##### Supplied records
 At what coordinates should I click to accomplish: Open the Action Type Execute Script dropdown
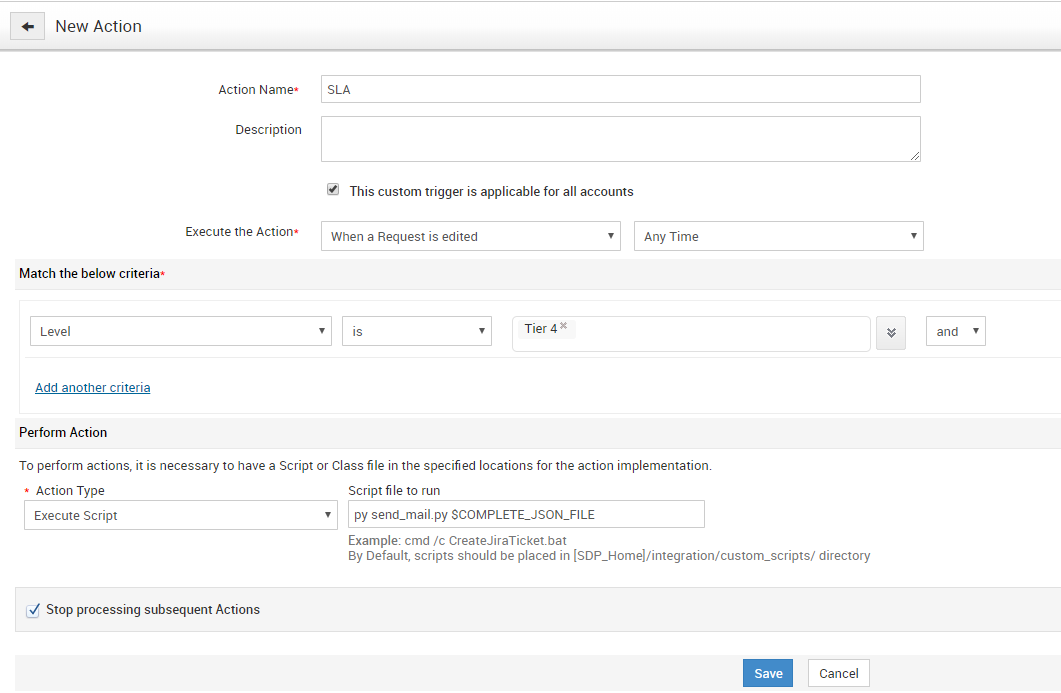pos(180,515)
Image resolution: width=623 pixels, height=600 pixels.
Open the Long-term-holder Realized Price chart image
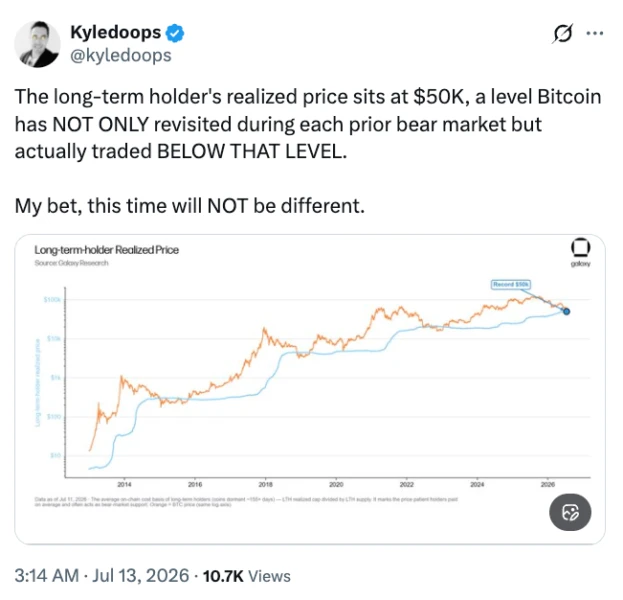(x=310, y=389)
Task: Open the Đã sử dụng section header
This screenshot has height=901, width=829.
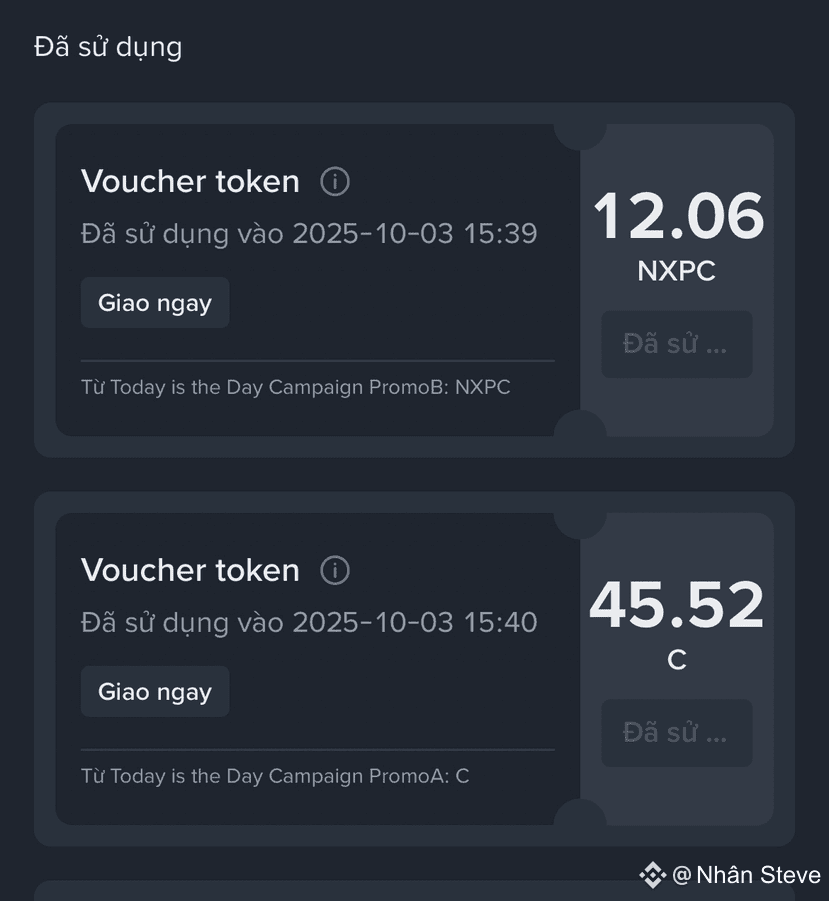Action: [108, 47]
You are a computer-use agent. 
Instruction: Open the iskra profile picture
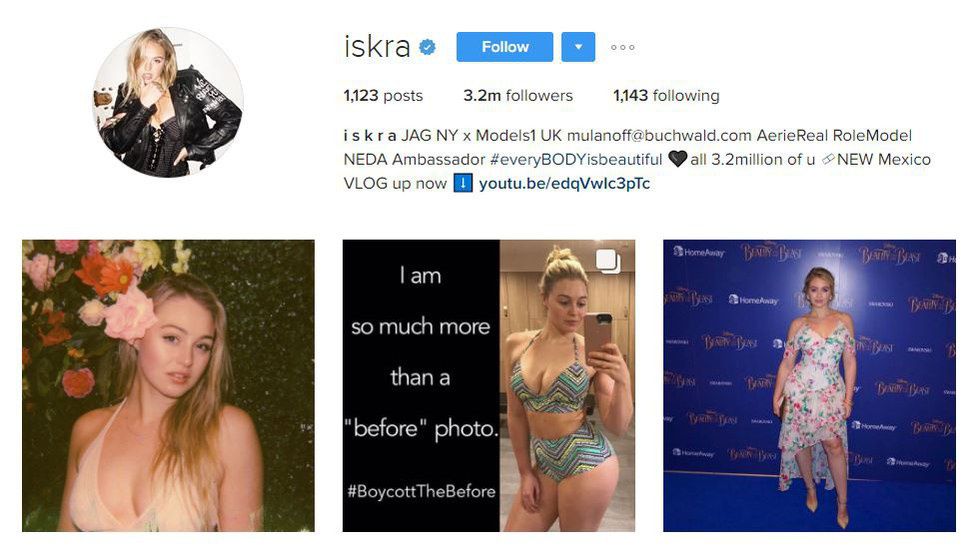(168, 102)
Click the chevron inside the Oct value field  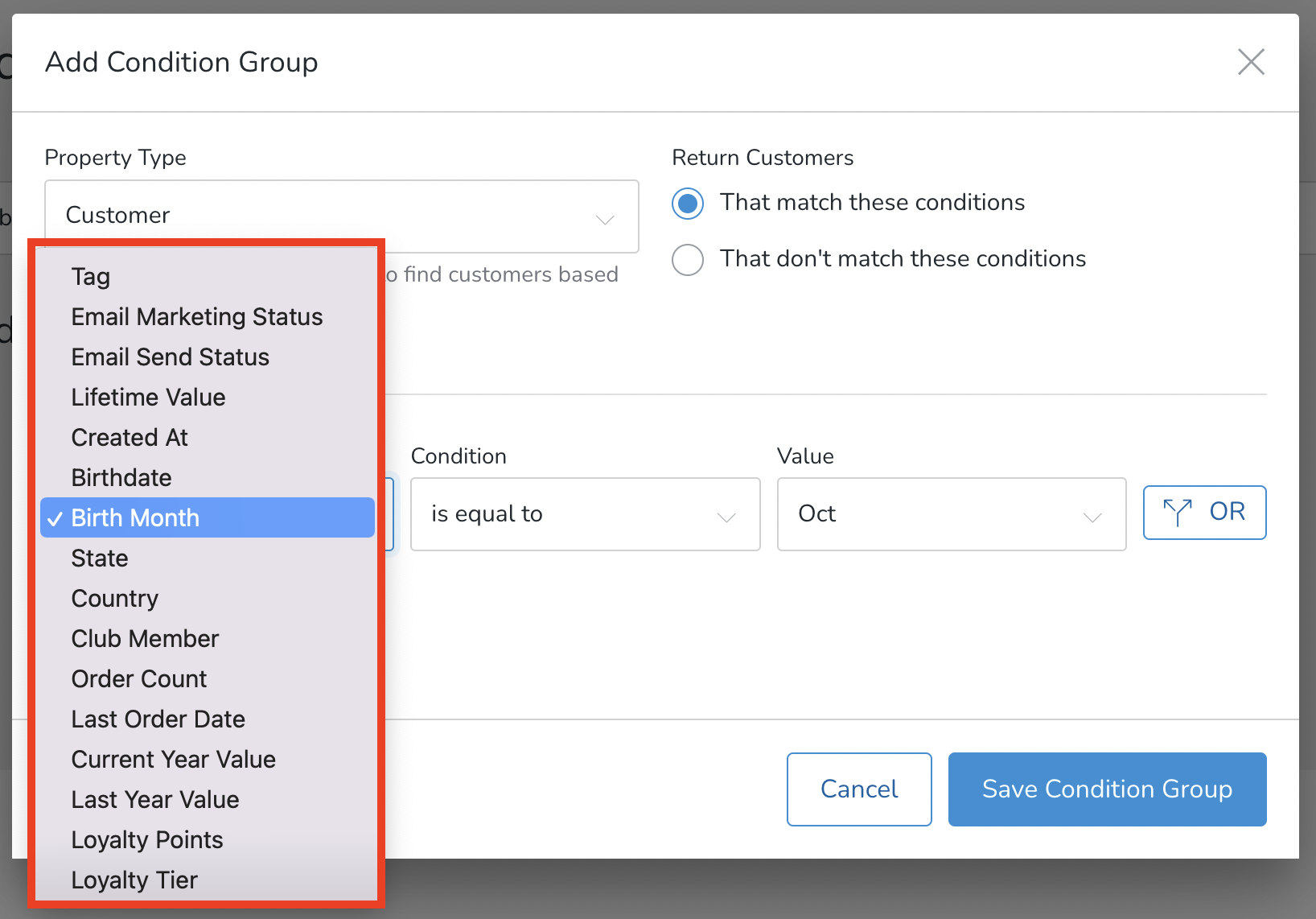(x=1092, y=516)
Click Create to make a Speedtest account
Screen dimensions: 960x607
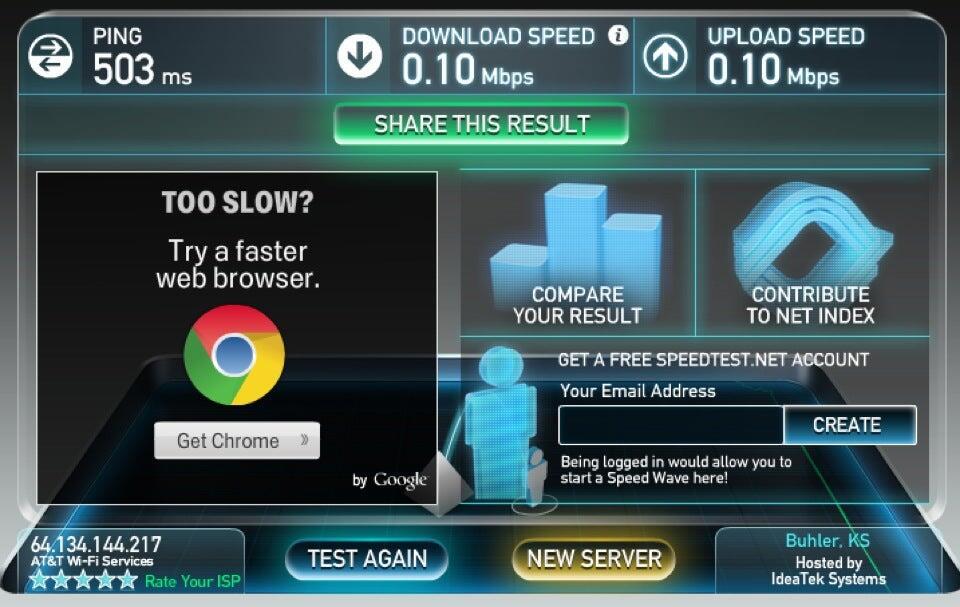pyautogui.click(x=850, y=425)
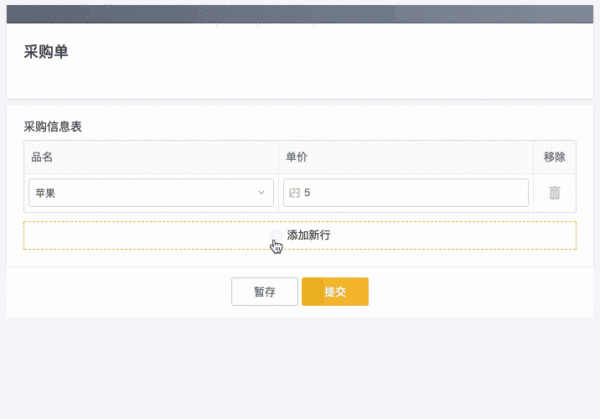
##########
Stated task >>
Count the lines in the entries above that contain the string "Open", matching case exactly, and reply with the number alone.

Answer in full >>
4